Memory Decoder: A Pretrained, Plug-and-Play Memory for Large Language Models
Jiaqi Cao, Jiarui Wang, Rubin Wei, Qipeng Guo, Kai Chen, Bowen Zhou, Zhouhan Lin
TL;DR
Memory Decoder introduces a plug-and-play pretrained memory that imitates non-parametric retrieval to enable domain adaptation of large language models without modifying their parameters. A small transformer decoder is pretrained to align its output with kNN-distribution signals and is interpolated with the base model during inference to deliver domain-specific knowledge with minimal latency. Across biomedicine, finance, and law, MemDec improves perplexity and preserves zero-shot generalization while enabling cross-model and cross-vocabulary transfer. This modular approach reduces deployment costs and latency, offering a practical, scalable path to domain specialization for diverse LM architectures.
Abstract
Large Language Models (LLMs) have shown strong abilities in general language tasks, yet adapting them to specific domains remains a challenge. Current method like Domain Adaptive Pretraining (DAPT) requires costly full-parameter training and suffers from catastrophic forgetting. Meanwhile, Retrieval-Augmented Generation (RAG) introduces substantial inference latency due to expensive nearest-neighbor searches and longer context. This paper introduces Memory Decoder, a plug-and-play pretrained memory that enables efficient domain adaptation without changing the original model's parameters.
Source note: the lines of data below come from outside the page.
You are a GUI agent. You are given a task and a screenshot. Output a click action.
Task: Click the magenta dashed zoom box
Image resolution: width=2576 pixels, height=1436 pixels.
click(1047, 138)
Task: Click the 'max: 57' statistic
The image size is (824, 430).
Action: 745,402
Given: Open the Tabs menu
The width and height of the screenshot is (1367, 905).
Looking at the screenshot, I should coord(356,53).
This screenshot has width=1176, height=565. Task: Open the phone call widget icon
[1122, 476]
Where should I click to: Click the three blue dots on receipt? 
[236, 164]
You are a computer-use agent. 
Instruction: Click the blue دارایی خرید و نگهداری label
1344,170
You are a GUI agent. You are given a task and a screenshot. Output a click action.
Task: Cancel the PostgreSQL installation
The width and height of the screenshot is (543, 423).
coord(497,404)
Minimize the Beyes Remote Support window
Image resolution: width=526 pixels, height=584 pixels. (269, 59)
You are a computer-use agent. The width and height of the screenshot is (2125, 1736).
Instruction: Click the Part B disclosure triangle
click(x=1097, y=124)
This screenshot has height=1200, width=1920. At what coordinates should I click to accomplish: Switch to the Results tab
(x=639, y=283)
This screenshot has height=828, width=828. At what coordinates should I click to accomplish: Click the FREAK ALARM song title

Memory Decoder employs a small transformer decoder that learns to imitate the behavior of an external non-parametric retriever. Once trained, Memory Decoder can be seamlessly integrated with any pretrained language model that shares the same tokenizer, requiring no model-specific modifications. Experimental results demonstrate that Memory Decoder enables effective adaptation of various Qwen and Llama models to three distinct specialized domains: biomedicine, finance, and law, reducing perplexity by an average of 6.17 points. Overall, Memory Decoder introduces a novel paradigm centered on a specially pretrained memory component designed for domain-specific adaptation. This memory architecture can be integrated in a plug-and-play manner, consistently enhancing performance across multiple models within the target domain.